Question 4: Describe various iatrogenic factors that may lead to periodontal disease.
Answer:
The more common factors involved in restorative dentistry that contribute to the etiology of periodontal disease may be classified under as follows:
Material of the Restoration
- Auto-curing acrylic may pose both chemical injury as well as act as a local factor attractant.
- These are not used too often these days and therefore the resultant damage has been somewhat reduced.
- Even so, caution must be exercised in the use of these resins during fabrication of temporary and interim prostheses.
Surface Roughness
- All restorations need to have a highly polished surface as rough surfaces tend to attract plaque more often than smooth ones.
- Care must be taken especially in the proximal areas as they are sometimes inaccessible and the problem is compounded as the tissues in this region are also vulnerable to injury.
Margins
Overhanging margins or restoration can form a nidus for the accumulation of plaque. In general, subgingival margins may contribute more to plaque accumulation, change the microflora and lead to periodontal disease.
Contacts and Contours
The interproximal contour of restorations is important as over-contoured restorations decrease the size of the interdental embrasure, making self-cleansing difficult. On the other hand, under contoured crowns may lead to open contact, food impaction, and periodontal disease.
Occlusion
Improperly designed occlusive forces may lead to formation of plunger cusps, high points that may cause primary trauma from occlusion.

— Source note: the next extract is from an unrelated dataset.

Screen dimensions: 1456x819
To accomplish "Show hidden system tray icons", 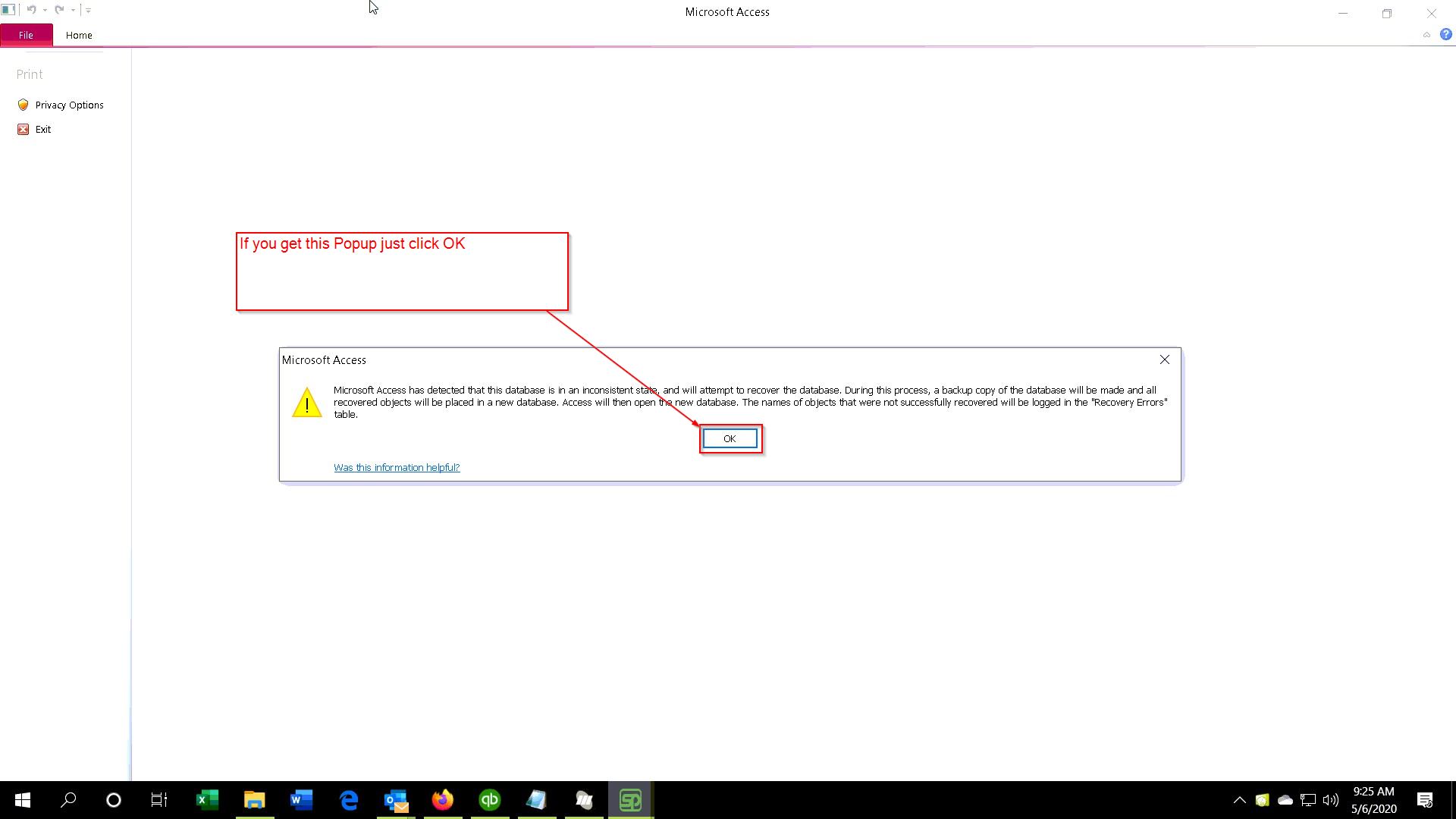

Iatrogenic Factors in Orthodontics
- Fixed orthodontic appliances such as brackets and molar bands may serve as a nidus for plaque accumulation if proper oral hygiene procedures are not instituted.
- Orthodontic forces, if delivered injudiciously may also result in periodontal injury.
Conclusion
All plaque retentive factors have a major influence on the etiopathogenesis of periodontal disease and have to be eliminated as part of the phase I or etiotropic phase of therapy.